A committee tasked with recommending who will be in the "Tier 1-B" group for COVID vaccinations in California, and they met Wednesday to begin finalizing those recommendation.

The Community Vaccine Advisory Committee is made up of dozens of representatives from organizations around the state, including the California School Boards Association, the California State Parent Teachers Association, and the California Professional Firefighters, to name a few. As ABC 7 reports, the list of who will come next in line for the Pfizer and Moderna COVID vaccines is likely to have teachers and child-care workers near the top of it. Also in Tier 1-B, per the committee's current recommendations, will be police and firefighters, corrections officers, food and agriculture workers, grocery store employees, and all individuals age 75 and up.

Also in this group will be prisoners in state and county facilities, but prisoners in federal prisons will be at the mercy of the federal distribution system. Reportedly, one CA prison that houses prisoners with special medical needs, the California Health Care Facility in Stockton, has already received some vaccine doses.

Some of the ordering of priorities will ultimately be up to county health departments and how they handle the messaging and distribution process of the vaccine. As the LA Times notes, in counties with large populations of agriculture employees, things may look different than in, say, San Francisco.

"I feel markedly more comfortable with vaccine distribution than other elements of pandemic response because it’s really in the public health wheelhouse," said Mariposa County Health Officer Dr. Eric Sergienko, speaking the LA Times.

Stored records:
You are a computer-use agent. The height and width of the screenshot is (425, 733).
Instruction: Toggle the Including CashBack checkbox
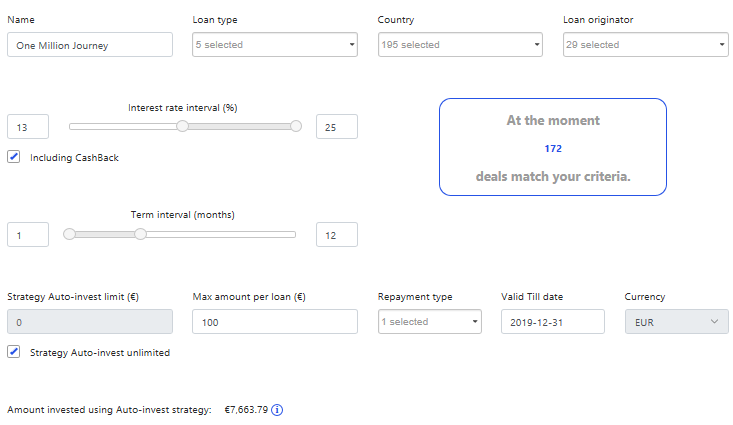click(14, 157)
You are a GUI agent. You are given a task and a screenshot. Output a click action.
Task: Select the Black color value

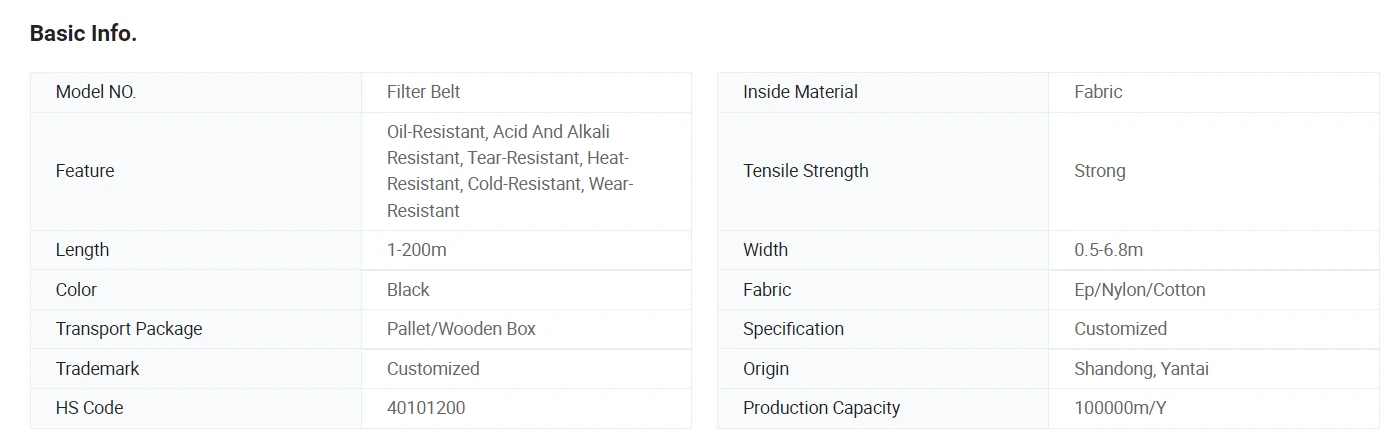[408, 290]
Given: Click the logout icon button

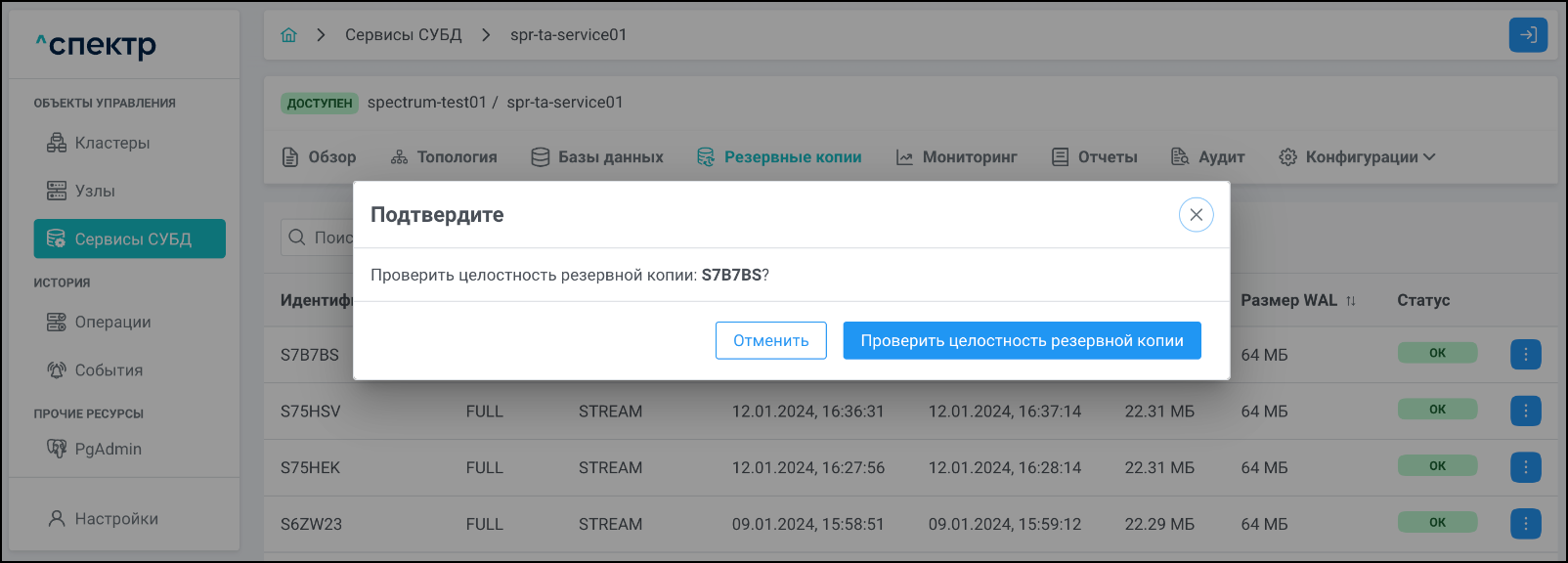Looking at the screenshot, I should click(1528, 35).
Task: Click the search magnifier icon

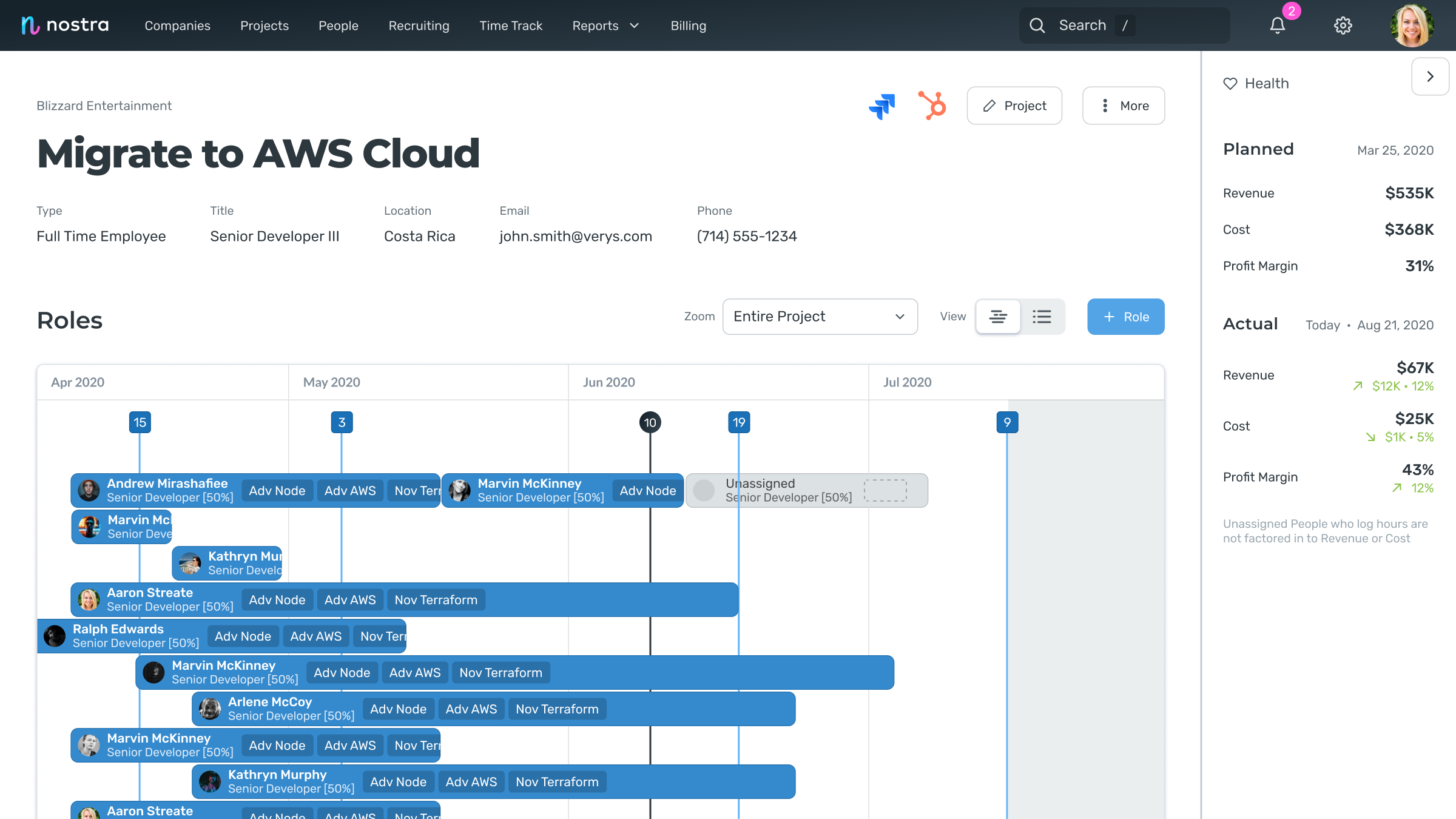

* _SET OF TASKS_:
1. Name each organization that the article on California's Tier 1-B vaccine recommendations identifies as represented on the Community Vaccine Advisory Committee.
2. Pick up the article on California's Tier 1-B vaccine recommendations after its final quoted sentence and carry it forward.
These records were drawn from a separate source unrelated to the text.

* _YOUR RESPONSES_:
1.
California School Boards Association
California State Parent Teachers Association
California Professional Firefighters

2.
There are 61 public health agencies in the state — one for each of 58 counties and three city-specific departments, in Berkeley, Pasadena, and Long Beach. Among them will be distributed 2 to 2.5 million doses of the COVID-19 vaccine by the first week in January, and a total of 12.5 million doses by the end of February.

It's not clear at what point the state expects to have completed the process of vaccinating front-line healthcare workers and nursing-home residents and workers in the state, some of whom have already begun receiving vaccines in the last week and a half.

The next phase of vaccinations is likely to include people between ages 65 and 74, homeless individuals, and those who work critical manufacturing, industrial commercial facilities, and transportation. Uber was gunning to have its drivers be prioritized early, but it's unclear where rideshare drivers will fall in all this — or if workers in public transportation and airlines, for instance, will be given first priority.

"There’s less vaccine than people who need it, so we’re having to make very difficult decisions,” says Dr. Oliver Brooks, a co-chair of the panel drafting the vaccine guidelines for state, speaking to the LA Times.